Don't miss Helena Cobban's very informative piece in Salon on Hamas and the prospects for peace negotiations with Israel: Who is the real Hamas? by Helena Cobban 03/02/06. This is a good description by her of the current US policy dilemma:
For Palestinians and Israelis alike, Hamas' victory has been likened to an earthquake. Some Palestinians are apprehensive about the rise of the hard-line group, but many more applaud the fact that they will now be represented by negotiators who are as tough as the Israelis. For Israelis, the Hamas victory has created fear and uncertainty. Most Israelis see Hamas as a murderous group of religious zealots who refuse to recognize the Israeli state, want to see it destroyed and are willing to be very patient in seeking its doom. For them, the triumph of Hamas confirms their worst fears about Palestinian attitudes and intentions. And nothing that any of the Hamas leaders can say - short of immediately recognizing Israel and unconditionally renouncing violence - would reassure them.
The U.S. pressed for the elections that brought Hamas to power, but now it largely shares the Israeli position. The Bush administration has worked furiously hard to try to isolate the Palestinian Authority's emerging Hamas-led government - even before that government has been formed. (The U.S. apparently differs with Israel on whether it is still worth working with Palestinian President Mahmoud Abbas or not.) But though Washington has had some success with the Europeans in its campaign to isolate Hamas, it has had far less success to date with its Arab allies.
Cobban's article is especially good in explaining the diplomatic niceties around the idea of Israel negotiating with Abbas in his role as head of the Palestinian Liberation Organization (PLO), not officially as president of the Palestinian Authority.
One factual point that I found intriguing was in her inteview with Dore Gold, a former Israeli ambassador the the United Nations who took a very negative view of Hamas. Gold is head of the Jerusalem Center for Public Affairs. The title of one of Dore's books, Tower of Babble: How the United Nations Has Fueled Global Chaos (2004), may give some indication of his perspective.
In talking about Hamas, Gold decribes them as "offshoot of the Muslim Brotherhood", which was originally an Egyptian Islamic fundamentalist group. He mentioned Israel's own past encouragement of Hamas:
"All these groups that have their origins in the Muslim Brotherhood have a strategy that includes two phases: first daawa [long-term education and preparation] and then jihad. You know that prior to 1987 Israel actually helped the Muslim Brotherhood people because we saw them as not politically active. But they were doing daawa, and then in 1987 they transformed themselves into Hamas. Those transformations can happen at any time. So perhaps you'd have a tahdi'eh [truce] for five years - but then they would bring in weapons and be acting under an Iranian nuclear umbrella. Yes, a Hamas with a long-term cease-fire could certainly continue with daawa and with bringing in weapons." (my emphasis)

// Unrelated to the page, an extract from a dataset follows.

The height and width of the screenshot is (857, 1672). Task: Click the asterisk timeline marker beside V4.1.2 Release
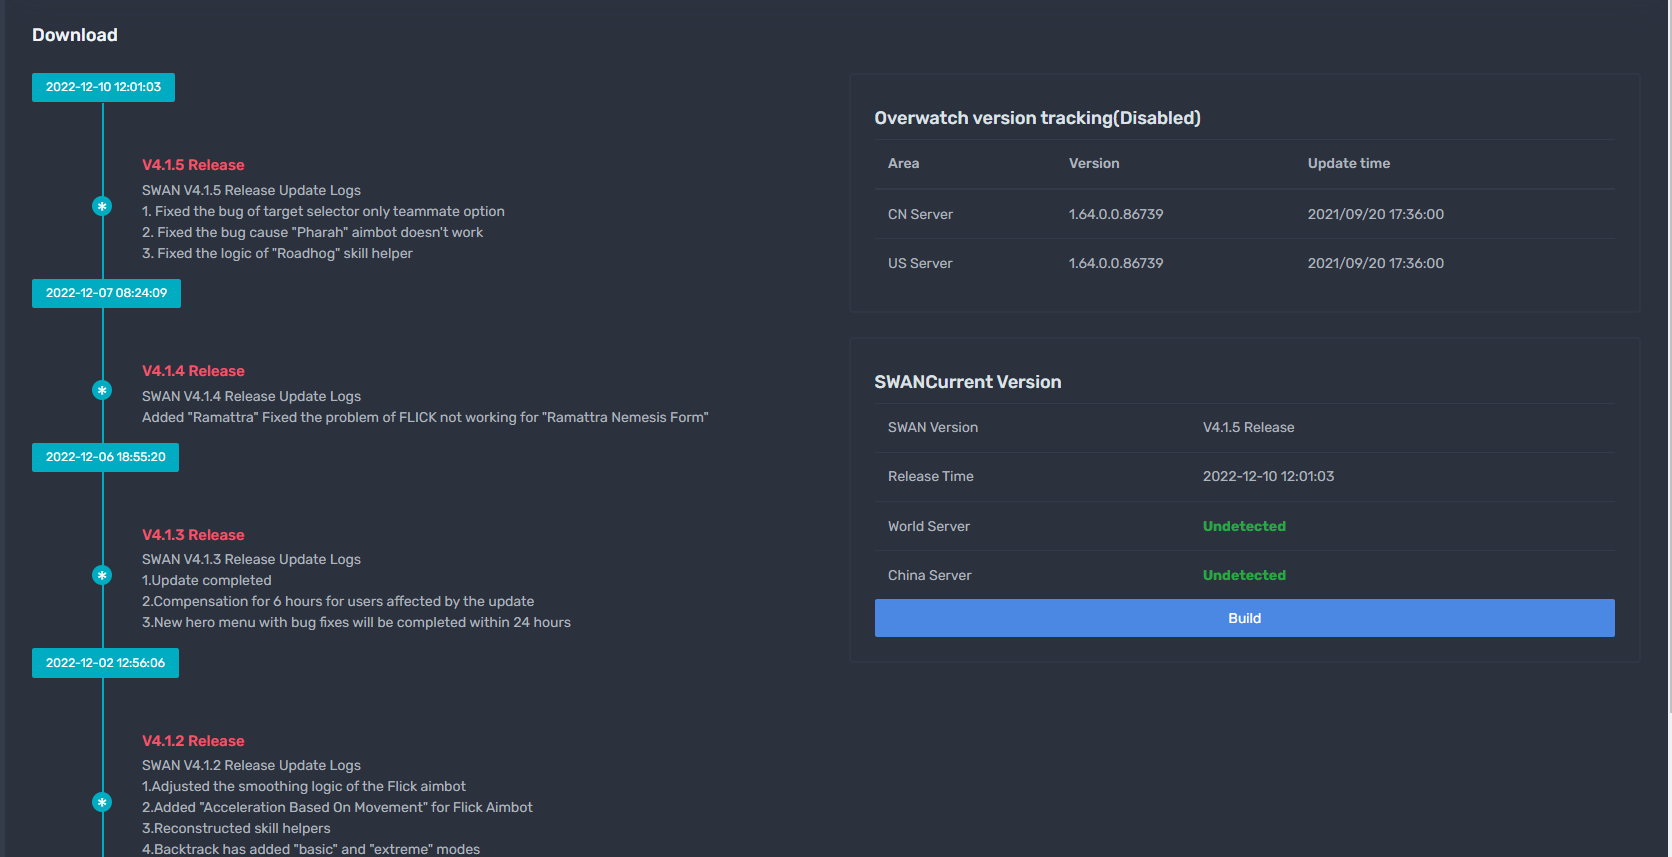[102, 802]
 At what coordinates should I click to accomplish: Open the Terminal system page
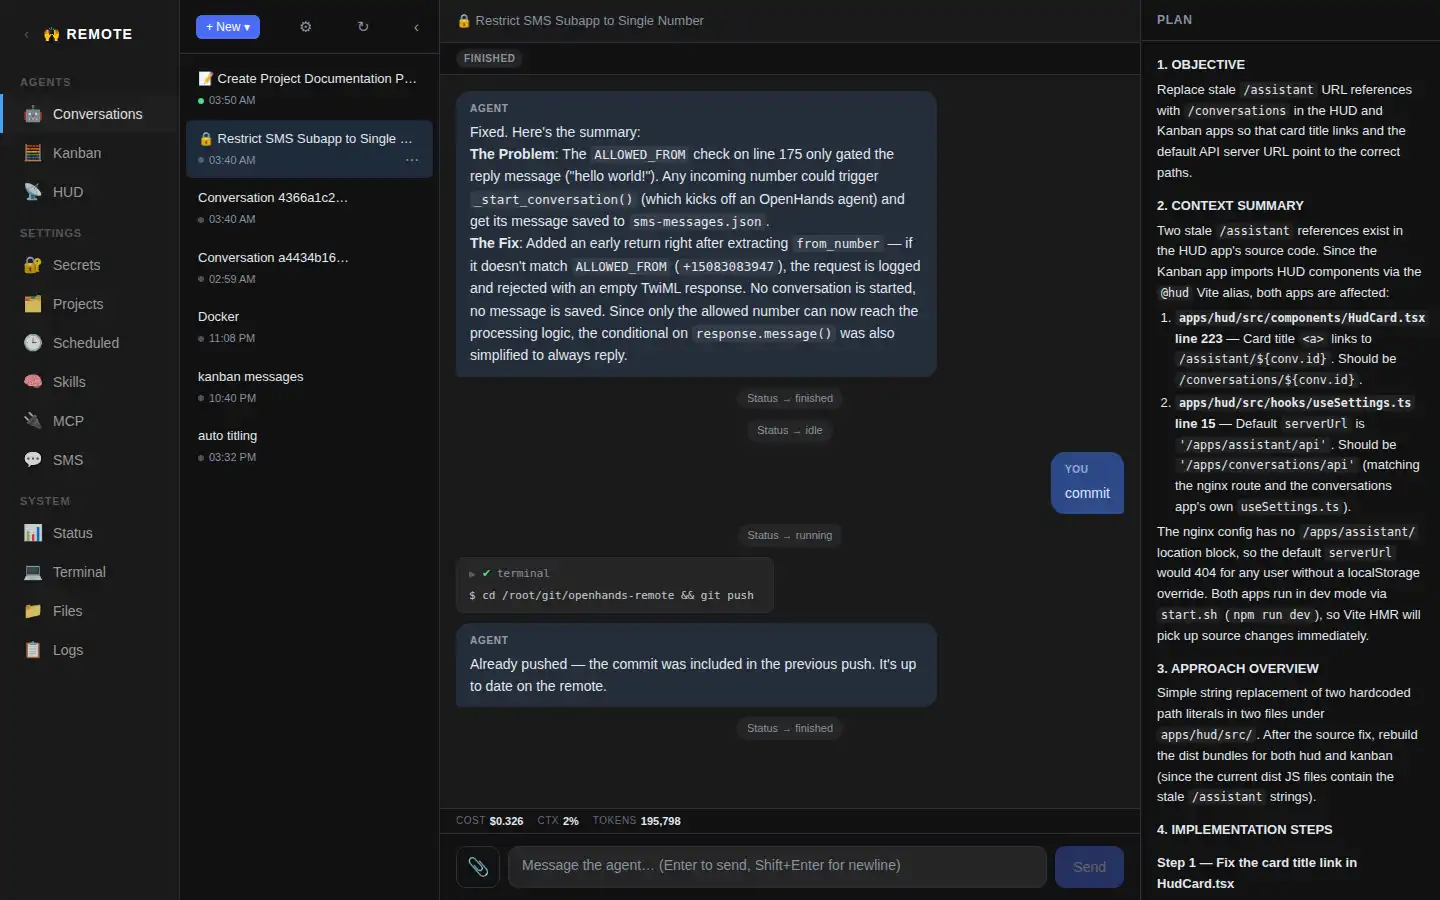click(x=79, y=572)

In his book Devil's Game: How the United States Helped Unleash Fundamentalist Islam (2005), Robert Dreyfuss writes about Israel's early relationship with Hamas as an example of "blowback". The United States, and also Israel in the case of Hamas, encouraged fundamentalist Islamic groups in Arab countries during the Cold War as a way of trying to draw appeal away from leftist and pan-Arabic groups that were feared to be too friendly to the Soviet Union.
Dreyfuss mentions the claims by some that Israel actually founded Hamas. For instance, he quotes Charles Freeman, a former US ambassador to Saudi Arabia, saying, "Israel started Hamas. It was a project of Shin Bet [the Israeli domestic intelligence agency], which had a feeling that they could use it to hem in the PLO."
Dreyfuss' account makes it clear that the origins of the group were considerably more complicated than that statement might make them sound. But Dreyfuss also writes of Israel's efforts to use the Brotherhood and later Hamas as counterforces to Al Fatah and the PLO:
U.S diplomats and CIA officials were aware that Israel was fostering Islamism in the occupied territories. "We saw Israel cultivate Islam as a counterweight to Palestinian nationalism,"says Martha Kessler, a senior analyst for the CIA who early on was alert to the importance of the Islamist movement and the threat it could pose to U.S. interests in the region. But neither the CIA nor the State Department tried to stop it. ...
"I thought they were playing with fire," says David Long, a former Middle East expert at the State Department's Bureau of Intelligence and Research. "I didn't realize they'd end up creating a monster. But I don't think you ought to mess around with potential fanatics."
But they did. And so did the US. And now we have blowback all over the place.